"To nie jest druga mama! Nawet gdy spędza z nim więcej czasu". Chcę by moje dziecko to zrozumiało

Iza Orlicz
Decyzja o powrocie do pracy po urlopie macierzyńskim zwykle nie jest prosta. Zastanawiamy się, z kim zostawić dziecko, by jak najmniej odczuło naszą nieobecność. "Zdecydowałam się na nianię, kobietę o kilka lat starszą ode mnie, ok. 40-tki. Jest ciepłą, energiczną i kompetentną osobą. Problem jest taki, że… zaczęłam być o nią zazdrosna, bo córka wciąż o niej mówi i mnie do niej porównuje”– pisze mama 2-letniej Tosi.
Czy powinniśmy cieszyć się, że nasze dziecko jest silnie związane z nianią? unsplash.com


Zwykle mamy biorą pod uwagę trzy opcje, gdy decydują się na powrót do pracy. Proszą o pomoc babcię, rozważają żłobek lub zatrudniają opiekunkę. Chcą, by ich dziecko czuło się jak najbardziej komfortowo.

Gdy niania wychodzi, córka płacze


"Zdecydowałam się na nianię, gdy córka skończyła 11 miesięcy. Kobieta ma ogromne doświadczenie, jest ciepłą, energiczną i kompetentną osobą. Od razu przypadła mi do gustu, córka też szybko ją zaakceptowała.


Zawsze, gdy wracam z pracy do domu wita mnie uśmiechnięta i mówi, w co się bawiły. Powinnam się cieszyć, że mają ze sobą tak dobry kontakt, ale… zaczęłam być zazdrosna” – przyznaje mama Tosi i wyjaśnia, że widzi z dnia na dzień narastającą wieź jej dziecka z nianią. Dodaje, że gdy pani Beata wychodzi od nich z domu, Tosia rzuca się jej na szyję i zaczyna płakać.

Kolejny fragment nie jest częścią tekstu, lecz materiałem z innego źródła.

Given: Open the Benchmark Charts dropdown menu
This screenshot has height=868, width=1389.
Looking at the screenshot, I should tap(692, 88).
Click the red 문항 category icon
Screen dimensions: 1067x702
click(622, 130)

"Często, gdy spędzam czas tylko z córką i wydaje mi się, że naprawdę dobrze się bawimy, pyta nagle, gdzie jest ciocia Beti. Gdy się o coś złości lub gdy jest jej smutno mówi: ‘Ja chcę do cioci’. Nie wiem, jak na to reagować, zwykle jej tłumaczę, żeby przytuliła się do mnie i powiedziała, co chodzi. Jaki ma problem, bo ja też mogę jej pomóc.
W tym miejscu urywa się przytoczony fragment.